__Page text__
----

This appeal is brought pursuant to Rule 8001(a) of the Federal Rules of Bankruptcy Procedure. On appeal from the bankruptcy court, the district court acts as an appellate court and reviews the bankruptcy court's findings of fact for clear error and conclusions of law de novo. In re Official Committee of Unsecured Creditors for Dornier Aviation, Inc., 453 F.3d 225, 231 (4th Cir. 2006). A factual finding is clearly erroneous "when although there is evidence to support it, the reviewing court on the entire evidence is left with a firm and definite conviction that a mistake has been committed." U.S. v. U.S. Gypsum Co., 333 U.S. 364, 395 (1948); In re Frushour, 433 F.3d 393, 404-405 (4th Cir. 2005) (same). The district court may affirm, modify, or reverse a bankruptcy judge's order, or remand with instructions for further proceedings. See Fed.R.Bankr.P. 8013.

DISCUSSION

I. Issues On Appeal.

Appellants appeal two issues:

a. Whether the Bankruptcy Court erred in exercising jurisdiction over debtor's post-petition wages and other state law claims and by extending the Trustee's authority to administer non-estate property?
b. Whether the Bankruptcy Court erred in concluding that claims based upon post-petition events, during debtor's post-petition employment, and giving rise to post-petition damages, are property of the Chapter 7 bankruptcy estate?

(Appellants' Br. p. 1.) These issues are addressed below.

II. Bankruptcy Court's Resolution of State Litigation Claims.

This Court's analysis begins by considering the nature of the bankruptcy estate's interest in the causes of action asserted by Mr. Breen in the State Litigation. Under Title 11 of the United States Code (the "Bankruptcy Code"), the filing of a voluntary petition in bankruptcy court commences a bankruptcy proceeding and creates an estate. The estate:

is comprised of all the following property, wherever located and by whomever held:
(1) Except as provided in subsections (b) and (c)(2) of this section, all legal or equitable interests of the debtor in property as of the commencement of the case.
* * *
(6) Proceeds, product, offspring, rents, or profits of or from property of the estate, except such as are earnings from services performed by an individual debtor after the commencement of the case.
(7) Any interest in property that the estate acquires after the commencement of the case.
11 U.S.C. § 541(a) (emphasis added). The estate generally encompasses everything that the debtor owns upon filing a petition, including causes of action belonging to the debtor, and property interests that the estate acquires after the case commences. The only relevant exception to this rule is set forth in Section 541(a)(6) above, which excludes from the estate all "earnings from services performed by an individual debtor after commencement of the case." Id. at § 541(a)(6) (emphasis added).

See Calafiore v. Werner Enterprises, Inc., 418 F. Supp. 2d 795, 797 (D. Md. 2006) (noting that courts interpret the phrase "all legal or equitable interests" in Section 541(a) "to include all causes of action that could be brought by a debtor.") (internal quotation marks and citation omitted); see also United States v. Whiting Pools, Inc., 462 U.S. 198, 203-05 (1983) (term "estate" refers to the grouping of the debtor's assets which are subject to the claims of creditors).

----

__Task requirements__
(1) Condense the paragraph of the bankruptcy appeal text that begins "This appeal is brought pursuant to" into a short bulleted list that keeps its main facts.
(2) Copy, word for word, the part of the bankruptcy appeal text that opens with the words containing "a. Whether the" and closes with "are addressed below.".
The lines have no connection to the bankruptcy appeal text.

__Records__
----

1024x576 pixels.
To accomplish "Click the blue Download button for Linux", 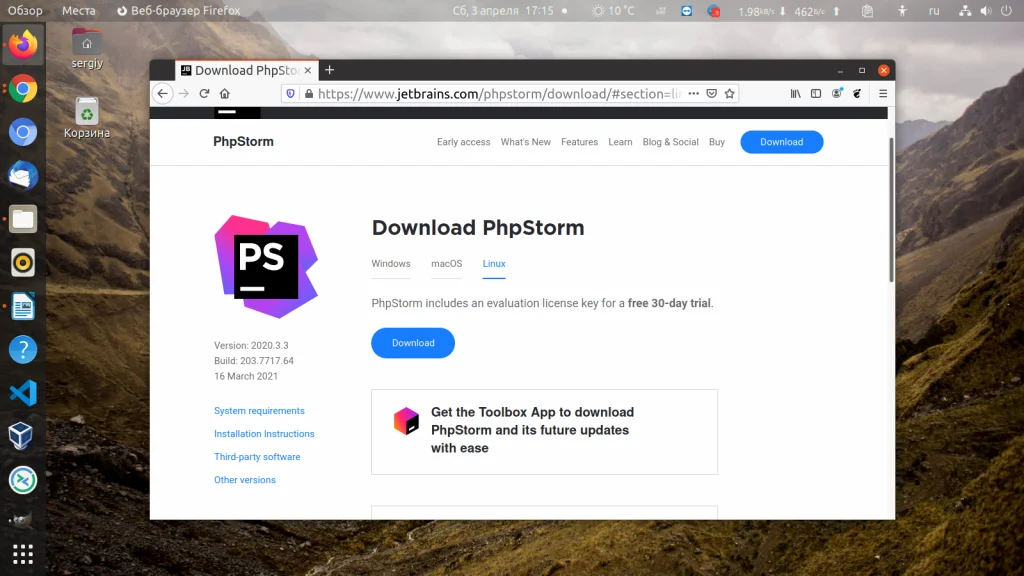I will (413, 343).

----

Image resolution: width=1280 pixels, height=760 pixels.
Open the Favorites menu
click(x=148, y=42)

----

__Worked answers__
(1)
- The appeal is brought under Rule 8001(a) of the Federal Rules of Bankruptcy Procedure.
- The district court acts as an appellate court. It reviews the bankruptcy court's findings of fact for clear error and its conclusions of law de novo.
- A finding of fact is clearly erroneous when, even though some evidence supports it, the reviewing court is left with a firm and definite conviction, on the entire evidence, that a mistake has been made.
- Under Rule 8013, the district court may affirm, modify, or reverse the bankruptcy judge's order. It may also remand with instructions for further proceedings.

(2)
a. Whether the Bankruptcy Court erred in exercising jurisdiction over debtor's post-petition wages and other state law claims and by extending the Trustee's authority to administer non-estate property?
b. Whether the Bankruptcy Court erred in concluding that claims based upon post-petition events, during debtor's post-petition employment, and giving rise to post-petition damages, are property of the Chapter 7 bankruptcy estate?

(Appellants' Br. p. 1.) These issues are addressed below.